Here’s the default suffix for the SQL ReAct agent in Langchain:
SQL_SUFFIX = """Begin!Question: input
Thought: I should look at the tables in the database to see what I can query. Then I should query the schema of the most relevant tables.
agent_scratchpad"""
input and agent_scratchpad are two placeholders. input represents the user’s query and agent_scratchpad will represent the history of tool invocations and the corresponding tool outputs.

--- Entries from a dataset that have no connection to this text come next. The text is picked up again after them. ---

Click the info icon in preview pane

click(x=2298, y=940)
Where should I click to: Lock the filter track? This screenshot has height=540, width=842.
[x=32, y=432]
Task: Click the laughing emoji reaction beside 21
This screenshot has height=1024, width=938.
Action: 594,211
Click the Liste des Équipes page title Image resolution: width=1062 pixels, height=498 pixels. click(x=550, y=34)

We can make the “Thought” part longer to give more instructions on which tools to use and when:
CUSTOM_SUFFIX = """Begin!Question: input
Thought Process: It is imperative that I do not fabricate information not present in the database or engage in hallucination;
maintaining trustworthiness is crucial. If the user specifies a category, I should attempt to align it with the categories in the `categories_produits`
or `sous_categorie_de_produit` columns of the `rappel_conso_table` table, utilizing the `get_categories` tool with an empty string as the argument.
Next, I will acquire the schema of the `rappel_conso_table` table using the `sql_db_schema` tool.
Utilizing the `get_columns_descriptions` tool is highly advisable for a deeper understanding of the `rappel_conso_table` columns, except for straightforward tasks.
When provided with a product brand, I will search in the `nom_de_la_marque_du_produit` column; for a product type, in the `noms_des_modeles_ou_references` column.
The `get_today_date` tool, requiring an empty string as an argument, will provide today's date.
In SQL queries involving string or TEXT comparisons, I must use the `LOWER()` function for case-insensitive comparisons and the `LIKE` operator for fuzzy matching.
Queries for currently recalled products should return rows where `date_de_fin_de_la_procedure_de_rappel` (the recall's ending date) is null or later than today's date.
When presenting products, I will include image links from the `liens_vers_les_images` column, formatted strictly as: [lien vers l'image] url1, [lien vers l'image] url2 ... Preceded by the mention in the query's language "here is(are) the image(s) :"
Additionally, the specific recalled product lot will be included from the `identification_des_produits` column.
My final response must be delivered in the language of the user's query.
agent_scratchpad
"""
This way, the agent doesn’t just know what tools it has but also gets better guidance on when to use them.
Now let’s modify the arguments for the create_sql_agent to account for new suffix:
agent = create_sql_agent(
llm=llm_agent,
toolkit=toolkit,
agent_type=AgentType.ZERO_SHOT_REACT_DESCRIPTION,
suffix=CUSTOM_SUFFIX,
extra_tools=agent_tools,
verbose=True,
)
Another option we considered was to include the instructions in the prefix. However, our empirical observations indicated that this had little to no impact on the final response. Therefore, we chose to retain the instructions in the suffix. Conducting a more extensive evaluation of the model outputs could be beneficial for a detailed comparison of the two approaches.